Haia. Em Belgrado, a Testemunha B-129 e seu marido tinham casa própria. Ela era dona de uma escola de idiomas, e ele trabalhava para uma organização de ajuda internacional. Agora, eles não podem mais exibir seus diplomas e tiveram que aceitar trabalhos malremunerados e se revezam nos cuidados dos três filhos, nascidos no exílio. As dívidas só crescem, e os atrasos no pagamento do aluguel fizeram com que fossem processados, afirmou a mulher.

Há cinco anos, quando foi pressionada a testemunhar em um segundo julgamento, ela fez o promotor e os policiais que cuidam do caso prometerem que iriam vender seu apartamento em Belgrado para que ela pudesse pagar suas dívidas.
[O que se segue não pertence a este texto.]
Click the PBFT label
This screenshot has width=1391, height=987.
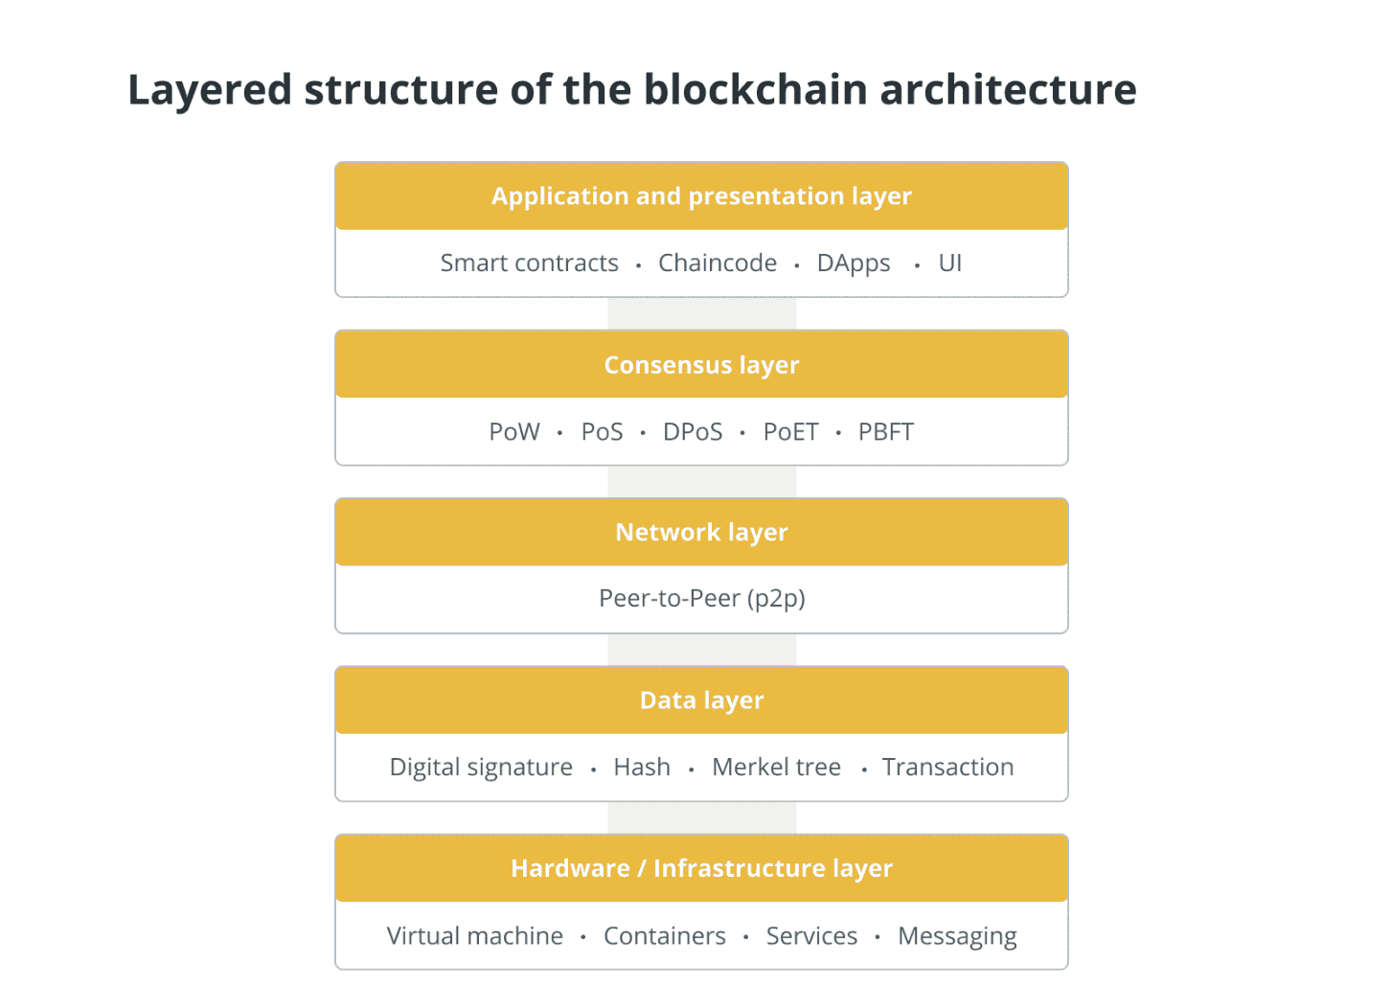click(x=886, y=432)
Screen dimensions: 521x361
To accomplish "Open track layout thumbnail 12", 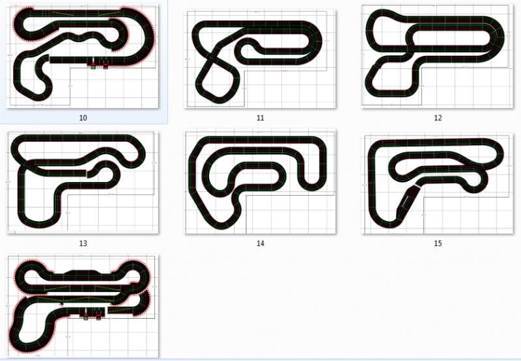I will click(x=437, y=56).
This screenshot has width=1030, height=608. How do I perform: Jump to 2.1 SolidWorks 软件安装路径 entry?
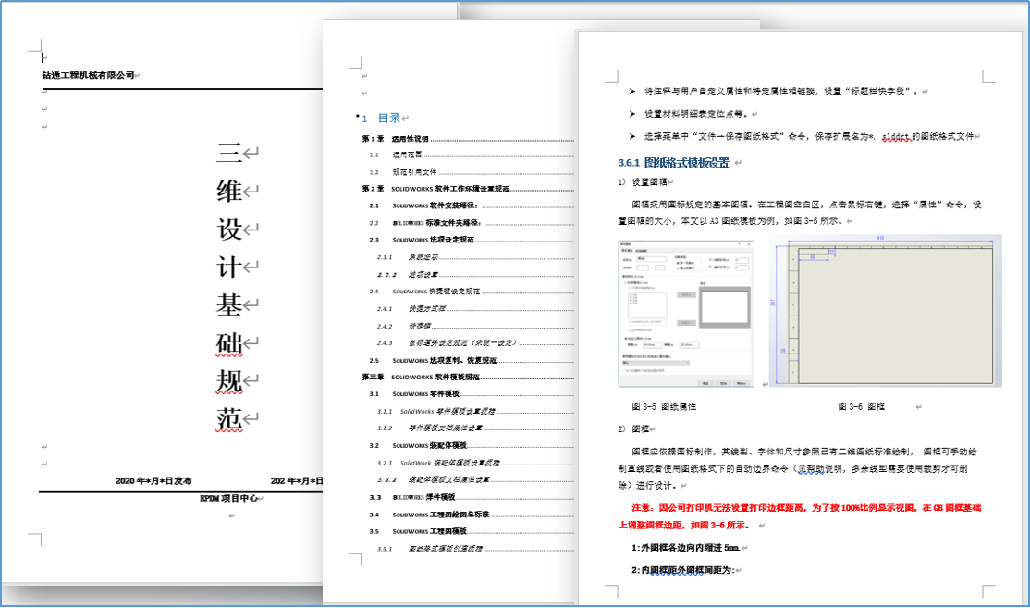pyautogui.click(x=436, y=205)
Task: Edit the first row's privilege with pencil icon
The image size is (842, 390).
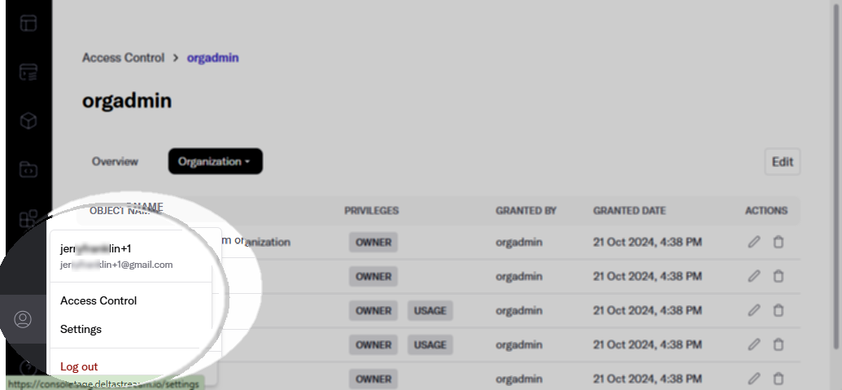Action: point(754,242)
Atualmente, ela espera pela venda do imóvel, enquanto um emaranhado de documentos vai e vem entre o tribunal e a polícia. “Não posso recorrer a nenhum tipo de ajuda legal porque não sou criminosa”, afirmou, com um sorriso fraco. A polícia concedeu um empréstimo como adiantamento pela venda do apartamento. Neste ano, com passaportes e nomes novos, o casal viajou para a Sérvia, pela primeira vez desde que saíram, há 11 anos. Mas a Testemunha B-129 não consegue se livrar da sensação de que o sacrifício foi em vão. Milosevic morreu na prisão em 2006, antes do fim do julgamento. Duas autoridades sérvias contra as quais ela testemunhou foram absolvidas recentemente. “Eu me sinto usada”, disse. “Eles estão livres na casa deles, e eu estou presa nessa vida. Minha situação é muito pior, e não cometi crime algum”.